L’ordinanza della Sesta Sezione della Corte di Cassazione n. 12829 del 22 maggio 2017 (pres. Cirillo, rel. Manzon) si occupa di un caso in cui i giudici di appello avevano considerato fondato un accertamento basato sui riferimenti numerici delle società di comodo per una start up che non si rivelava congrua con i predetti parametri.
La Corte precisa come «In materia di società di comodo, i parametri previsti dall’art. 30 della legge n. 724 del 1994, nel testo risultante dalle modifiche apportate dall’art. 35 del d.l. n. 223 del 2006, convertito nella legge n. 248 del 2006, sono fondati sulla correlazione tra il valore di determinati beni patrimoniali ed un livello minimo di ricavi e proventi, il cui mancato raggiungimento costituisce elemento sintomatico della natura non operativa della società, spettando, poi, al contribuente fornire la prova contraria e dimostrare l’esistenza di situazioni oggettive e straordinarie, specifiche ed indipendenti dalla sua volontà, che abbiano impedito il raggiungimento della soglia di operatività e di reddito minimo presunto» (Sez. 5, Sentenza n. 21358 del 21/10/2015.

### SEZIONE DATI
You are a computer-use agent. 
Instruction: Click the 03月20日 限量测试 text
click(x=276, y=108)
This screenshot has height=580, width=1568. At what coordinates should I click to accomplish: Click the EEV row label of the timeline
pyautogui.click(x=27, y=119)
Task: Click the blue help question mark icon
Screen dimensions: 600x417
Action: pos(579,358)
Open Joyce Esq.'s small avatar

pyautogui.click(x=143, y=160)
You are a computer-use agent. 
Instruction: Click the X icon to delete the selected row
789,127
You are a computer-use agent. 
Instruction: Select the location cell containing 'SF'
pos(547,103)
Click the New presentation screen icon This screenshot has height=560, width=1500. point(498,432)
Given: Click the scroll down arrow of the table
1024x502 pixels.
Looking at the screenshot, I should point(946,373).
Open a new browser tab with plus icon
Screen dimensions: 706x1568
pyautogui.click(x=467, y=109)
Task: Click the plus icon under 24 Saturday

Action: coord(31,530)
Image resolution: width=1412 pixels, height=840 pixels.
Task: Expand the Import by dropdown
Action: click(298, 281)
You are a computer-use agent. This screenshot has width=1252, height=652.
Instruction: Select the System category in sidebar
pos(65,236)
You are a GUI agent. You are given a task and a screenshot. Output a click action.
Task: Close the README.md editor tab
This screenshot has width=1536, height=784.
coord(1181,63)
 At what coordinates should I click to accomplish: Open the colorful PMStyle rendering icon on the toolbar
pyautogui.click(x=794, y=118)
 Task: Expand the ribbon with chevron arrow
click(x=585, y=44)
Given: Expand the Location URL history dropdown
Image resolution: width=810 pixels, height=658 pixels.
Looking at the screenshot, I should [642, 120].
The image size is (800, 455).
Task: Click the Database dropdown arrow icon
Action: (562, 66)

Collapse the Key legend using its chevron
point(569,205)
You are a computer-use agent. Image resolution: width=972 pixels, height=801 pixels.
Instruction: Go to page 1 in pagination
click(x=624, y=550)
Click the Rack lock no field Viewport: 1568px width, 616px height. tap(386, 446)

### COSA FARE
Rispondi a queste domande sul testo dell'ordinanza della Cassazione:
(a) Qual è il numero dell'ordinanza e in che giorno è stata emessa?
(b) Quale articolo di quale legge prevede i parametri per le società di comodo?
(c) Secondo la sentenza citata, a chi spetta fornire la prova contraria?
I record non servono per questo lavoro.

### RISPOSTA
(a) È l'ordinanza n. 12829 del 22 maggio 2017.
(b) L'art. 30 della legge n. 724 del 1994.
(c) Al contribuente.